THE DATA:
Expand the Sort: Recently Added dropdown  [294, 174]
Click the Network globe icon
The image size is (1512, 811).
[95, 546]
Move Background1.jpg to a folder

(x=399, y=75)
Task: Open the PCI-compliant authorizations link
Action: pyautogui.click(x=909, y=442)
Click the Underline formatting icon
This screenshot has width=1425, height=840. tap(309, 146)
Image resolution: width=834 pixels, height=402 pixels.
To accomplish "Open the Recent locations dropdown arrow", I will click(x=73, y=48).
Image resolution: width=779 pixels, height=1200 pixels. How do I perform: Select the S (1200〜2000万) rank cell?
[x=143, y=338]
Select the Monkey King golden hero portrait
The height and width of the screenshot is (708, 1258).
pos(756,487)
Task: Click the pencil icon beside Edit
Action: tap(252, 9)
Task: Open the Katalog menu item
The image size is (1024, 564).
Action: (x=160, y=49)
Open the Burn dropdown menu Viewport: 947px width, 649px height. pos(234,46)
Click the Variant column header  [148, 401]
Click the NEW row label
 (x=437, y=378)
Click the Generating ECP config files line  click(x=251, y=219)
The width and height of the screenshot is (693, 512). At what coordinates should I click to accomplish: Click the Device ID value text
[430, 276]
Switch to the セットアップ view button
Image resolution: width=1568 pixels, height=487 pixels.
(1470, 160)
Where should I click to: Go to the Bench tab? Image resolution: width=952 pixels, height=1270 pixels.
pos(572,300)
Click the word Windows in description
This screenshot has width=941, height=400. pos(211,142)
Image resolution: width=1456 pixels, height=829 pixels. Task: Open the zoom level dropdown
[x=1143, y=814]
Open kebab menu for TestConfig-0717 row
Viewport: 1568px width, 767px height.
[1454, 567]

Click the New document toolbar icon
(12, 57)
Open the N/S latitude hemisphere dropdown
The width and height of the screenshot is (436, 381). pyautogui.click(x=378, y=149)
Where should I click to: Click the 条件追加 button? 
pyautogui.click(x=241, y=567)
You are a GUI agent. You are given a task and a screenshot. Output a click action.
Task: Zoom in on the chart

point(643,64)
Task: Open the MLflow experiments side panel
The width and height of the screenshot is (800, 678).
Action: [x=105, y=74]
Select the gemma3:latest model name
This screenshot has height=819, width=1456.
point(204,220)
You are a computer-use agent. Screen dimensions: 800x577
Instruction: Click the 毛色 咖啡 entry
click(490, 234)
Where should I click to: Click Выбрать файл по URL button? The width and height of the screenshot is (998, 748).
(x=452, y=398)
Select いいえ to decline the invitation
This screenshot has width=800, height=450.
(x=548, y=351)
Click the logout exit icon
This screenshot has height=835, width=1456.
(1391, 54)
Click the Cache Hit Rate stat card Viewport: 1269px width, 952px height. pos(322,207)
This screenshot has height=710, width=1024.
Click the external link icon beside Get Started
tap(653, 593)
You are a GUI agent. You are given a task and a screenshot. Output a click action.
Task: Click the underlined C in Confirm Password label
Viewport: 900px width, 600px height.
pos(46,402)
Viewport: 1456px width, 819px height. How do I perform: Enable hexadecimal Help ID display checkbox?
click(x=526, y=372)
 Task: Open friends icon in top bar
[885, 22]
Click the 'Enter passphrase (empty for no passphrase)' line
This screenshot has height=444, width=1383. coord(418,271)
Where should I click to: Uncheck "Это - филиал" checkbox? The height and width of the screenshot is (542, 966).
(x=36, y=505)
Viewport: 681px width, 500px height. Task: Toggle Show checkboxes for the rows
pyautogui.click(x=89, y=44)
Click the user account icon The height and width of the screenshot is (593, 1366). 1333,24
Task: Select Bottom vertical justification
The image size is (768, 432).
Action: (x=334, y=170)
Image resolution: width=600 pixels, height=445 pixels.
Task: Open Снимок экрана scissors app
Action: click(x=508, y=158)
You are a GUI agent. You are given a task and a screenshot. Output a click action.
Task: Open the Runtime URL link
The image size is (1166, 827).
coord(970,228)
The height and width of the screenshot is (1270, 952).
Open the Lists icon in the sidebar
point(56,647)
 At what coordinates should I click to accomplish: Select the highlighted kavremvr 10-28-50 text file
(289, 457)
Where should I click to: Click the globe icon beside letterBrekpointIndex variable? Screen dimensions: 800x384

WHAT IS REQUIRED: Rewrite all of the records above, replacing "globe icon" with "world icon" wherever it occurs and leaving everything else unchanged.

FULL ANSWER:
Expand the Sort: Recently Added dropdown  [294, 174]
Click the Network world icon
The image size is (1512, 811).
[95, 546]
Move Background1.jpg to a folder

(x=399, y=75)
Task: Open the PCI-compliant authorizations link
Action: pyautogui.click(x=909, y=442)
Click the Underline formatting icon
This screenshot has width=1425, height=840. tap(309, 146)
Image resolution: width=834 pixels, height=402 pixels.
To accomplish "Open the Recent locations dropdown arrow", I will click(x=73, y=48).
Image resolution: width=779 pixels, height=1200 pixels. How do I perform: Select the S (1200〜2000万) rank cell?
[x=143, y=338]
Select the Monkey King golden hero portrait
The height and width of the screenshot is (708, 1258).
pos(756,487)
Task: Click the pencil icon beside Edit
Action: tap(252, 9)
Task: Open the Katalog menu item
The image size is (1024, 564).
Action: (x=160, y=49)
Open the Burn dropdown menu Viewport: 947px width, 649px height. pos(234,46)
Click the Variant column header  [148, 401]
Click the NEW row label
 (x=437, y=378)
Click the Generating ECP config files line  click(x=251, y=219)
The width and height of the screenshot is (693, 512). At what coordinates should I click to accomplish: Click the Device ID value text
[430, 276]
Switch to the セットアップ view button
Image resolution: width=1568 pixels, height=487 pixels.
(1470, 160)
Where should I click to: Go to the Bench tab? Image resolution: width=952 pixels, height=1270 pixels.
pos(572,300)
Click the word Windows in description
This screenshot has width=941, height=400. pos(211,142)
Image resolution: width=1456 pixels, height=829 pixels. Task: Open the zoom level dropdown
[x=1143, y=814]
Open kebab menu for TestConfig-0717 row
Viewport: 1568px width, 767px height.
[1454, 567]

Click the New document toolbar icon
(12, 57)
Open the N/S latitude hemisphere dropdown
The width and height of the screenshot is (436, 381). pyautogui.click(x=378, y=149)
Where should I click to: Click the 条件追加 button? 
pyautogui.click(x=241, y=567)
You are a GUI agent. You are given a task and a screenshot. Output a click action.
Task: Zoom in on the chart

point(643,64)
Task: Open the MLflow experiments side panel
The width and height of the screenshot is (800, 678).
Action: [x=105, y=74]
Select the gemma3:latest model name
This screenshot has height=819, width=1456.
point(204,220)
You are a computer-use agent. Screen dimensions: 800x577
Instruction: Click the 毛色 咖啡 entry
click(490, 234)
Where should I click to: Click Выбрать файл по URL button? The width and height of the screenshot is (998, 748).
(x=452, y=398)
Select いいえ to decline the invitation
This screenshot has width=800, height=450.
(x=548, y=351)
Click the logout exit icon
This screenshot has height=835, width=1456.
(1391, 54)
Click the Cache Hit Rate stat card Viewport: 1269px width, 952px height. pos(322,207)
This screenshot has height=710, width=1024.
Click the external link icon beside Get Started
tap(653, 593)
You are a GUI agent. You are given a task and a screenshot. Output a click action.
Task: Click the underlined C in Confirm Password label
Viewport: 900px width, 600px height.
pos(46,402)
Viewport: 1456px width, 819px height. How do I perform: Enable hexadecimal Help ID display checkbox?
click(x=526, y=372)
 Task: Open friends icon in top bar
[885, 22]
Click the 'Enter passphrase (empty for no passphrase)' line
This screenshot has height=444, width=1383. coord(418,271)
Where should I click to: Uncheck "Это - филиал" checkbox? The height and width of the screenshot is (542, 966).
(x=36, y=505)
Viewport: 681px width, 500px height. Task: Toggle Show checkboxes for the rows
pyautogui.click(x=89, y=44)
Click the user account icon The height and width of the screenshot is (593, 1366). 1333,24
Task: Select Bottom vertical justification
The image size is (768, 432).
Action: (x=334, y=170)
Image resolution: width=600 pixels, height=445 pixels.
Task: Open Снимок экрана scissors app
Action: click(x=508, y=158)
You are a GUI agent. You are given a task and a screenshot. Output a click action.
Task: Open the Runtime URL link
The image size is (1166, 827).
coord(970,228)
The height and width of the screenshot is (1270, 952).
Open the Lists icon in the sidebar
point(56,647)
 At what coordinates should I click to accomplish: Select the highlighted kavremvr 10-28-50 text file
(289, 457)
Where should I click to: Click the world icon beside letterBrekpointIndex variable? Screen dimensions: 800x384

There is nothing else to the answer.